Decentralized Autonomous Organization (DAO): Definition, Purpose, and Example

Posted by  Fintra , updated 2023-03-24

Decentralized Autonomous Organization (DAO): Definition, Purpose, and Example

Wondering what is a Decentralized Autonomous Organization (DAO)? The decentralized autonomous organization (DAO) is a legal structure form that is emerging. It has no central body governing it, and its members share a common goal to act in the best interest of the entity. Popularized through blockchain technology and cryptocurrency enthusiasts, DAOs are used to make decisions in a bottom-up management approach. DAO's members own tokens of the DAO, and they can vote on initiatives for the entity. Even smart contracts are implemented for the DAO, and the code that governs the DAO's operations is publicly disclosed. It is believed the creation of DAO was first made public by some of the members of the Ethereum blockchain community in early May 2016. 
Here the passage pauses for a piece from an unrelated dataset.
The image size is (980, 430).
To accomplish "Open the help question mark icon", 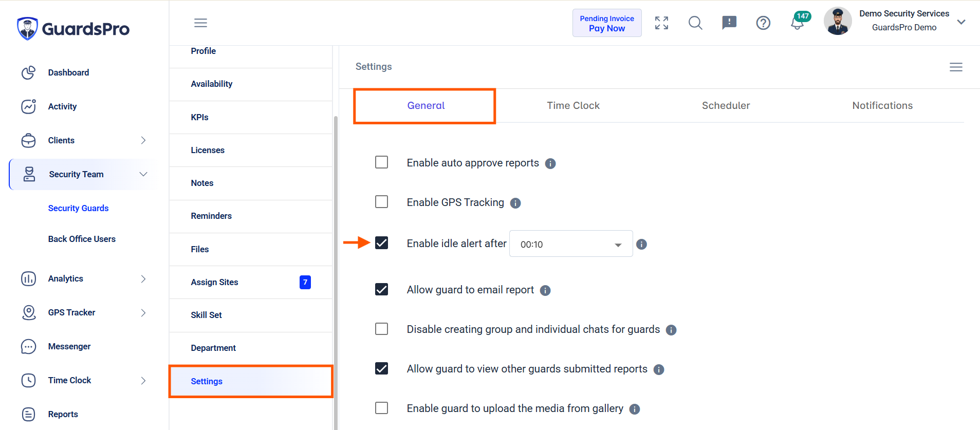I will (763, 23).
In this blog, Fintra attempts to enable you to understand the meaning of the term and the important facts related to it. The topics we highlight are: 

  1. Understand What are Decentralized Autonomous Organizations (DAOs)
  2. How Decentralized Autonomous Organizations (DAOs) Function
  3. Benefits of Decentralized Autonomous Organizations (DAOs)
  4. Advantages and Disadvantages of Decentralized Autonomous Organization (DAO) 
  5. Three Steps For Launching a Decentralized Autonomous Organization (DAO)
  6. How can you use a Decentralized Autonomous Organization (DAO)? 

Understand What are Decentralized Autonomous Organizations (DAOs)
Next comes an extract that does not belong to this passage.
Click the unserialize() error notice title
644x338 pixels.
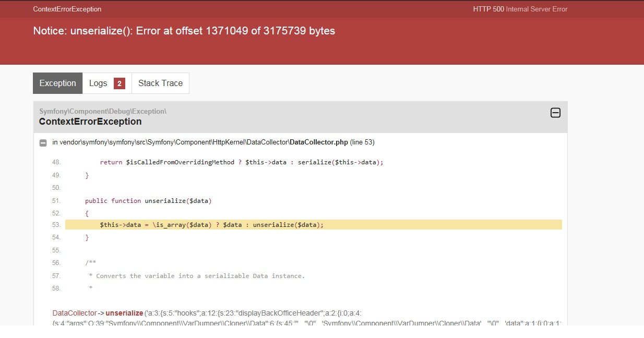184,31
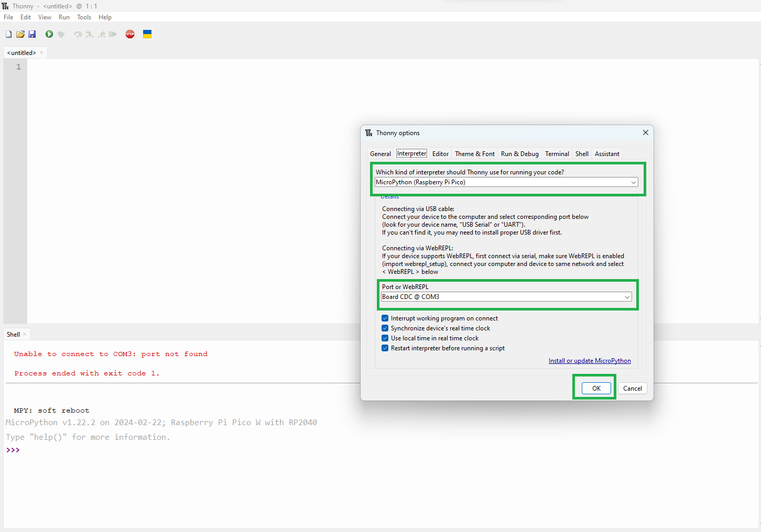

One vital feature of digital currencies is that they are decentralized, which means they aren't controlled by a single institution such as a government or central bank. Divided among a variety of networks, computers, and nodes, in various cases, these virtual currencies use this type of decentralized status to attain levels of privacy and security, which are typically unavailable to standard currencies and their transactions. In other words, the Decentralized Autonomous Organization (DAO) is a blockchain-based technology enabling users to organize and oversee themselves. Users play along with the set of self-executed public blockchain rules, and they can even avail funds from the DAO by projecting their pitches to the community.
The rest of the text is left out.